Dataset records
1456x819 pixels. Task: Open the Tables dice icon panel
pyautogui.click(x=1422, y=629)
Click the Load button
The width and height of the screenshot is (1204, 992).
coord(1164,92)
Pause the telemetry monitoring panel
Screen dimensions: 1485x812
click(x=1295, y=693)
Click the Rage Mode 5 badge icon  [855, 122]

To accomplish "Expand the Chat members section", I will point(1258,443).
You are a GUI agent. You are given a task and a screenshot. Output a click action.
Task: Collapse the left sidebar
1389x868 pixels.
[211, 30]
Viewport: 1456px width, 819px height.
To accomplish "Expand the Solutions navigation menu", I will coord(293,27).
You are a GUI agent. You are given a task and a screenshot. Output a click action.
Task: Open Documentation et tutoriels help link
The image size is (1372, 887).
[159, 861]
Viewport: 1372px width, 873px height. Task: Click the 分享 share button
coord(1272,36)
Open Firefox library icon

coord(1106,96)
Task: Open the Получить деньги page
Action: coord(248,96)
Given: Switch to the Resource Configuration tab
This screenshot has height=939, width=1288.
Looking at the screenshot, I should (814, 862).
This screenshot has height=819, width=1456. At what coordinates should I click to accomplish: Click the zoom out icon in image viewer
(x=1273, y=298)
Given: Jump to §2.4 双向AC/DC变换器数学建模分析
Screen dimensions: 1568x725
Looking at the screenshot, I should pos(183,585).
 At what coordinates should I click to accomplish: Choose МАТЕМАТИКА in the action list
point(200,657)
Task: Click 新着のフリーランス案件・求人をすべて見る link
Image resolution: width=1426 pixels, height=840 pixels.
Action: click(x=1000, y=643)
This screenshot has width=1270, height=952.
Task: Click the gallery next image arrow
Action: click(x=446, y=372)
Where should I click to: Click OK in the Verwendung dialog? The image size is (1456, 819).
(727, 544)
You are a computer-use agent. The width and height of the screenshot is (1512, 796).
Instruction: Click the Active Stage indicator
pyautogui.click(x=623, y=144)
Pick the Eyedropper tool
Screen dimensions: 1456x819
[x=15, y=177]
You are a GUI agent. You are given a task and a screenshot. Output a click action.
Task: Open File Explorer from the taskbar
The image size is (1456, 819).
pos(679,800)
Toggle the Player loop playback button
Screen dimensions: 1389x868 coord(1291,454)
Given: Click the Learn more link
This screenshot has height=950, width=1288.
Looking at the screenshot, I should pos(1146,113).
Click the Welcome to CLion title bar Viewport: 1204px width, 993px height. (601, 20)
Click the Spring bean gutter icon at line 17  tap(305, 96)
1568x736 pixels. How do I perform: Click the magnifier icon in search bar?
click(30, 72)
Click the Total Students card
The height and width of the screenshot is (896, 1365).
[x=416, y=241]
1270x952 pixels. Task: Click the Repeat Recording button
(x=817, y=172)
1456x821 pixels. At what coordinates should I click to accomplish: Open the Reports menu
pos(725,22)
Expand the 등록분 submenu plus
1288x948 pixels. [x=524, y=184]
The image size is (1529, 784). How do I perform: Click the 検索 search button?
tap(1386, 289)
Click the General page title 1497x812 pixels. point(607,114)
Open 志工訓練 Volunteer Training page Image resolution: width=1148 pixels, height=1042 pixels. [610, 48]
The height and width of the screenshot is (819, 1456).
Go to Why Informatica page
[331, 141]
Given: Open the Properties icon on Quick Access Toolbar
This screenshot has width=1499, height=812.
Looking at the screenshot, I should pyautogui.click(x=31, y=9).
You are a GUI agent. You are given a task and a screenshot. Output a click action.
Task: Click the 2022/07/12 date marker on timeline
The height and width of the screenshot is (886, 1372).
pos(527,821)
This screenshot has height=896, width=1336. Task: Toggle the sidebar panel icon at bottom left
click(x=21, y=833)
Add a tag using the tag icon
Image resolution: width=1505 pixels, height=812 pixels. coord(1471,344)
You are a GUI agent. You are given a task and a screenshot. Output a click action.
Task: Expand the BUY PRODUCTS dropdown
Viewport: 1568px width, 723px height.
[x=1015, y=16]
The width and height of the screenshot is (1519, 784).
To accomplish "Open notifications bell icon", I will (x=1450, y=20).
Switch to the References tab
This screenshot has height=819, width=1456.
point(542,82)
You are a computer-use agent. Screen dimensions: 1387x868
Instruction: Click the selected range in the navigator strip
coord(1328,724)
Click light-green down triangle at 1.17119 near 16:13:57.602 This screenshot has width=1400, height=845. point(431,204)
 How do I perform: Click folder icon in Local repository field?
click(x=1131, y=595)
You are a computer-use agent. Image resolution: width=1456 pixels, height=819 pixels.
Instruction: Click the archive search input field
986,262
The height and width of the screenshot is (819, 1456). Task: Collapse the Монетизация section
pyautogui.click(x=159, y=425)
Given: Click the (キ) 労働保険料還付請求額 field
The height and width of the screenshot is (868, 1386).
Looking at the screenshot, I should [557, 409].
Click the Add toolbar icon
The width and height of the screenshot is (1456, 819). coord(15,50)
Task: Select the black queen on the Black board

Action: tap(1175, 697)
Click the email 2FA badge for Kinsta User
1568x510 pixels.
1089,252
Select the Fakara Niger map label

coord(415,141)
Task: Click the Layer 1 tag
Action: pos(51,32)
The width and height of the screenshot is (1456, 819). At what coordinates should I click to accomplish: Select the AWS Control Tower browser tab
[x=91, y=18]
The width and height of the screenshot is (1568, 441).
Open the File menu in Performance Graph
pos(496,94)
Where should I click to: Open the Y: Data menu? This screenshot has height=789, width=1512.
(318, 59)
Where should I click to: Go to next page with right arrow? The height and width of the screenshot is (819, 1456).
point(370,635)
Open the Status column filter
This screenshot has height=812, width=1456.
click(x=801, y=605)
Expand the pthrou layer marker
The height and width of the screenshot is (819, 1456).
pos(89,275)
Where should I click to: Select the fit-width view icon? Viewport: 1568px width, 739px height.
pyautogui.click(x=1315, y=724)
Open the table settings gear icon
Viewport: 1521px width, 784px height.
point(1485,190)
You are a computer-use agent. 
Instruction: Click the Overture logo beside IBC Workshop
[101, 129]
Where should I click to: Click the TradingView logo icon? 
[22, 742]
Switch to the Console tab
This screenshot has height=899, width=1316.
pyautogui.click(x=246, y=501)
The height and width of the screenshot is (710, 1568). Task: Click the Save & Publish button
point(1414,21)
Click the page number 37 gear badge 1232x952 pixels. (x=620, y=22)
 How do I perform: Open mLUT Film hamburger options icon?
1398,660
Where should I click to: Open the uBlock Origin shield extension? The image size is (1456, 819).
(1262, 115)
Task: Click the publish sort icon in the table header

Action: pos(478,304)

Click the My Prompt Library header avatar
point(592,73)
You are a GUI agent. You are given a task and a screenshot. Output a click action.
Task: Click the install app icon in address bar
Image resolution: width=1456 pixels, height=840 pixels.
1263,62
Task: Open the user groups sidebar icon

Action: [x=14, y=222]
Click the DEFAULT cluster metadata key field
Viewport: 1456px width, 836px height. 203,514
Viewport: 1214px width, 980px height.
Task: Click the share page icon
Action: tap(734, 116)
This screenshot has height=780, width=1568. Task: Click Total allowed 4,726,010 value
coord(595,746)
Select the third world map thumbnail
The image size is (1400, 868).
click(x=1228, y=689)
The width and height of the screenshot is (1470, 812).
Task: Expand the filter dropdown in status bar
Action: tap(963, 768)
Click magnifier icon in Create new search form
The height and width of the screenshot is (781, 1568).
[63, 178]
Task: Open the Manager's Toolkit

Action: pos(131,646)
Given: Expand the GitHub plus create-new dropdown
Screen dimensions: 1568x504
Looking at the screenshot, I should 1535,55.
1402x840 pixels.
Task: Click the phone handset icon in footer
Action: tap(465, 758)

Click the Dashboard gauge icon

Task item
Look through the records and count each line that holds "gear". Write only the total.

Exercise result
2